Bennetts Switch is an unincorporated community and census-designated place (CDP) in Deer Creek Township, Miami County, in the U.S. state of Indiana.

==History==
Bennetts Switch (historically spelled with the apostrophe, "Bennett's Switch") was laid out shortly after the Lake Erie and Western Railroad was built through the settlement. The community was named for landowner Baldwin M. Bennett, a native of New York. A post office was established at Bennetts Switch in 1862, and remained in operation until it was discontinued in 1935.

==Geography==
Bennetts Switch is in southwestern Miami County, along Indiana State Road 18, less than a mile east of U.S. Route 31. SR 18 leads east 13 mi to Converse and west 4 mi to Galveston. Peru, the Miami county seat, is 13 mi to the north-northeast, while Kokomo is 7 mi to the south in Howard County.

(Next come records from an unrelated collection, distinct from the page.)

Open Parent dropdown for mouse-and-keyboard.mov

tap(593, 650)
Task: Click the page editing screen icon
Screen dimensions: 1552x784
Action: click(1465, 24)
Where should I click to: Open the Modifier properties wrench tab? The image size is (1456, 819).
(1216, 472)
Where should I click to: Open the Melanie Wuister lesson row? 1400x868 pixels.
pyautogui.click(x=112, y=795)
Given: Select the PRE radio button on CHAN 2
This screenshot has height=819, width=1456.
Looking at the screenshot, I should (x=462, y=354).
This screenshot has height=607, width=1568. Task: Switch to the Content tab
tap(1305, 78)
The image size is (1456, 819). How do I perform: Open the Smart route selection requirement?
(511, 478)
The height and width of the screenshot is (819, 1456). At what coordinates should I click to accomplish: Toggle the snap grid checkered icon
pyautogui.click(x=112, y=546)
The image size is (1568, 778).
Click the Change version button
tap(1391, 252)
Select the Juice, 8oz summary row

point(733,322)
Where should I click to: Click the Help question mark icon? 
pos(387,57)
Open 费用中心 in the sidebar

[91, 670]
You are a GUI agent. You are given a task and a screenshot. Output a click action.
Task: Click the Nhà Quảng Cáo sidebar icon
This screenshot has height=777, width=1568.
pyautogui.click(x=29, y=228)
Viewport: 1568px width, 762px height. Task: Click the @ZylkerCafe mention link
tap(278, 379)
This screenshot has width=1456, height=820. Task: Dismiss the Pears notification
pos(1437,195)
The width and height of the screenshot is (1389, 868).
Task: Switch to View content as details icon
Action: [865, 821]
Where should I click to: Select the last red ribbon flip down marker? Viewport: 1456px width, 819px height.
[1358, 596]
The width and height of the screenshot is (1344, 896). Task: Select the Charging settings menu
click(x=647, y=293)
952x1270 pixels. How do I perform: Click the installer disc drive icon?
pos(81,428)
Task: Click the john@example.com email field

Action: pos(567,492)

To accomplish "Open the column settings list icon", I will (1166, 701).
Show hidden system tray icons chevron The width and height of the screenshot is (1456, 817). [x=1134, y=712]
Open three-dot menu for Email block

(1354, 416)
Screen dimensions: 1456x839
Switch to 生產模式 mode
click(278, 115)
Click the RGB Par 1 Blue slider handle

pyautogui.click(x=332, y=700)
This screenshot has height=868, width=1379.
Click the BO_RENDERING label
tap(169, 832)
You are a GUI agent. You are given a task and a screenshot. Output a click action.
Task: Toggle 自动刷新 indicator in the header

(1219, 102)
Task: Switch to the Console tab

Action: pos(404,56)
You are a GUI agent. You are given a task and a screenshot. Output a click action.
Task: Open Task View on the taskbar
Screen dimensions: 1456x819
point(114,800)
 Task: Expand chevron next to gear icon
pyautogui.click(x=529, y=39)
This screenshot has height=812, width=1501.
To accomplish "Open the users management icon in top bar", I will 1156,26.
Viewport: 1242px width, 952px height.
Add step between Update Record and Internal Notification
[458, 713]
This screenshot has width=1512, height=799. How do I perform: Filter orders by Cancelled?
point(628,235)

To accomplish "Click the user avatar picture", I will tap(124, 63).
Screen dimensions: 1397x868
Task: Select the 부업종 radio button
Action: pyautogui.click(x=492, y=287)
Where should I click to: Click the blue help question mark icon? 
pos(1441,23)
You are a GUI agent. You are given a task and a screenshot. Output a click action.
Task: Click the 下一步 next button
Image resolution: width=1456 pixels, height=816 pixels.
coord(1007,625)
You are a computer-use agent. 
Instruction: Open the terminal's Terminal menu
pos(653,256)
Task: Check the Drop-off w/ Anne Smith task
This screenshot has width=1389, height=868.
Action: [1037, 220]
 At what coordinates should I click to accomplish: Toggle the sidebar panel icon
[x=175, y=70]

According to the U.S. Census Bureau, the Bennetts Switch CDP has an area of 0.40 sqmi, all land. Russell Ditch forms the southern edge of the community; it flows northwest to Deer Creek, which runs west to the Wabash River at Delphi.

==Demographics==
The United States Census Bureau delineated Bennetts Switch as a census designated place in the 2022 American Community Survey.